Ценность меха бобра и выдры определялись особой стойкостью, неподверженностью вытиранию, способностью вбирать влагу без ущерба для него самого; поэтому им даже прокладывали собольи шкуры, чтобы спасти от сырости; этот мех использовался для верхней одежды, на опушки шапок. Из волос хвоста приготавливались рисовальные кисти, а подшерсток шел на изготовление пуховых шляп. У бобра, помимо этого, ценилось содержимое семенных желез, применявшееся в целительной практике.
Ценность повышалась и от редкости распространения. Бобер обитал в воронежских реках, на Кубани, в болотах Полесья и по сибирским рекам[324]. Выдра имела гораздо более широкий ареал обитания: реки Русской равнины вплоть до Полярного круга и Сибирь, но всюду редка[325].
Бобер и выдра назывались в договоре 1290 г. между Генуей и Египтом как устойчивая статья экспорта, поступавшая, несомненно, из Северного Причерноморья. В нем оговаривалось, что доставлявшиеся в Александрию меха не подлежали налогообложению[326]. Этот режим благоприятствования подтверждался соглашениями 1385 и 1431 гг.[327]
Конечно же, пушная торговля не представима без меха лисы. Негативное аллегорическое осмысление образа этого хищника как дьявола с его хитростями и кознями, губящего виноградник, который встает со страниц средневековых бестиариев[328], как будто, мало влиял на распространение лисьих мехов среди рыцарства и бюргерства. Напротив, в коллективной психологии, отразившейся, например, в «Романе о Лисе», усматривается склонность к апологии лисицы и ее качеств. Ей приписывались благородство манер и элегантность, гордость и независимость; лиса – воплощение тонкого ума, который позволяет обходить правила и запреты и, в конечном счете, одерживать верх над волком Изегрином, аллегорией аристократии. В восточных культурах лиса, не утрачивая указанных качеств, воспринималась стоявшей еще ближе к человеку: это существо – трикстер, магически помогающий человеку, способный принимать человеческий образ и даже вступать с ним в брачные отношения. Поэтому лисий мех, ярко-рыжий, черно-бурый или серый, стал достоянием горожан и той части неродовитого рыцарства, которое добилось этого звания личными заслугами и жаждало самоутверждения. Именно поэтому мех лисы – столь частый предмет торговых сделок и столь распространенный атрибут одежды как европейца, так и левантийца.

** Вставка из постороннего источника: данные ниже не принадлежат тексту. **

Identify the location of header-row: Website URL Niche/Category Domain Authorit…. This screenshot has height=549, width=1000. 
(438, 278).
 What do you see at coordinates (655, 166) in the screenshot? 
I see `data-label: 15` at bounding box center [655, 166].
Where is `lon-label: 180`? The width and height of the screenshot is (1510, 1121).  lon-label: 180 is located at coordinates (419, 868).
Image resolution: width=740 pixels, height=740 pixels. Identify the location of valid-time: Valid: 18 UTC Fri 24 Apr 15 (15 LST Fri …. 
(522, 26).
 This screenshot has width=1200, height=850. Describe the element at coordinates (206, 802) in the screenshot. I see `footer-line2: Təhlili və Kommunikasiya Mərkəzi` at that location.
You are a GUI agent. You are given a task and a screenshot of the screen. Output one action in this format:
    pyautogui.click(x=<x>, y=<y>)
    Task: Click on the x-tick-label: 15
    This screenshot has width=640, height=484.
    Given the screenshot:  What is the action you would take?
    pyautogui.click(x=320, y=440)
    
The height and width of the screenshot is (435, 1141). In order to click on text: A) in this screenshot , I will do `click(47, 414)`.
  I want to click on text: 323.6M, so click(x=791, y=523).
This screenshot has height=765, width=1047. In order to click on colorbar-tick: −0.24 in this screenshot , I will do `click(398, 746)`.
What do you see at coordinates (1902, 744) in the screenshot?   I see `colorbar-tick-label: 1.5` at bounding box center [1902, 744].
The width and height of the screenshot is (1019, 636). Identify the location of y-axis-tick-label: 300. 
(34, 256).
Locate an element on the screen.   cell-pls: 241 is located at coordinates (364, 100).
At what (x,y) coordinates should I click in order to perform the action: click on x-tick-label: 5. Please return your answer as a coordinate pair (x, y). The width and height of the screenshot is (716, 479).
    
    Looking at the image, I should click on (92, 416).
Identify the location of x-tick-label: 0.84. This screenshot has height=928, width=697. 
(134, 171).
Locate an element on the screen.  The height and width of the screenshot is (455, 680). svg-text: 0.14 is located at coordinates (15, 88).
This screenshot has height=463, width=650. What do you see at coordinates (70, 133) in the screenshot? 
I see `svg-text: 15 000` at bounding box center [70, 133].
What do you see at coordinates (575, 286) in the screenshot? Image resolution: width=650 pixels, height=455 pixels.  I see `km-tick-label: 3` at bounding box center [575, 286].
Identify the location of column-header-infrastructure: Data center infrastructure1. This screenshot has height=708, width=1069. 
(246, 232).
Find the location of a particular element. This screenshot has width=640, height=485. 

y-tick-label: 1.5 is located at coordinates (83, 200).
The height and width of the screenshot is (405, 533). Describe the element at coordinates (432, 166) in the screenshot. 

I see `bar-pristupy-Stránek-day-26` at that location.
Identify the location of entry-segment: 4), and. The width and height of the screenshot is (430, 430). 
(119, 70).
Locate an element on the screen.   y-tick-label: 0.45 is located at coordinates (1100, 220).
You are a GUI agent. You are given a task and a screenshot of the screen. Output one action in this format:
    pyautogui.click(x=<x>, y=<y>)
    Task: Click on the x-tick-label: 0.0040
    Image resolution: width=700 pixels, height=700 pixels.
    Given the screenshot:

Он упоминался в «Искусстве торговли» Франческо Пеголотти первой половины XIV в., в главе, посвященной состоянию рынка Кафы[329], в нотариальных актах 1371, 1381–1382 гг.[330], в деловых письмах. В частности, небезызвестный Николетто Гатта обнаруживал не только умение отличать разные сорта меха белки, куницы и лисы, но еще и знакомство с литературой: он назвал 100 лисьих шкур, поступивших, несомненно, из Руси, не иначе, как “bolpe de Rens”[331], то есть «Лис Ренар», не без аллюзии на эпический персонаж.
Лиса, с примечательным определением – «русская», что связано с указанием на рыжий, почти красный цвет меха, была названа в таможенных регламентациях Мехмеда 11(1451–1481) как товар, поступавший морем в Босфорскую столицу [332]. Упоминалась она и в генуэзских документах конца XV в.[333]
Известным спросом пользовался мех рыси за его пятнистую красивую окраску. Это животное со времен Плиния сравнивалось с волком и в средневековых документах называлось "lupus cervierus”[334]. Ему приписывались магические качества: считалось, что рысь обладала способностью видеть сквозь стены, а моча рыси затвердевала и превращалась в драгоценный камень «лигуриус»[335]. Промышлялась рысь в лесной зоне Руси и отчасти на Кавказе[336]. Ее мех встречался на торговых площадях Кафы, как утверждается в книге Пеголотти[337]. Он же упоминался в документах Константинопольской таможни[338]. Рысьи «черева» вывозились в Заморье и Турцию[339]. В самой Кафе продавались верхние одежды, подбитые мехом рыси[340].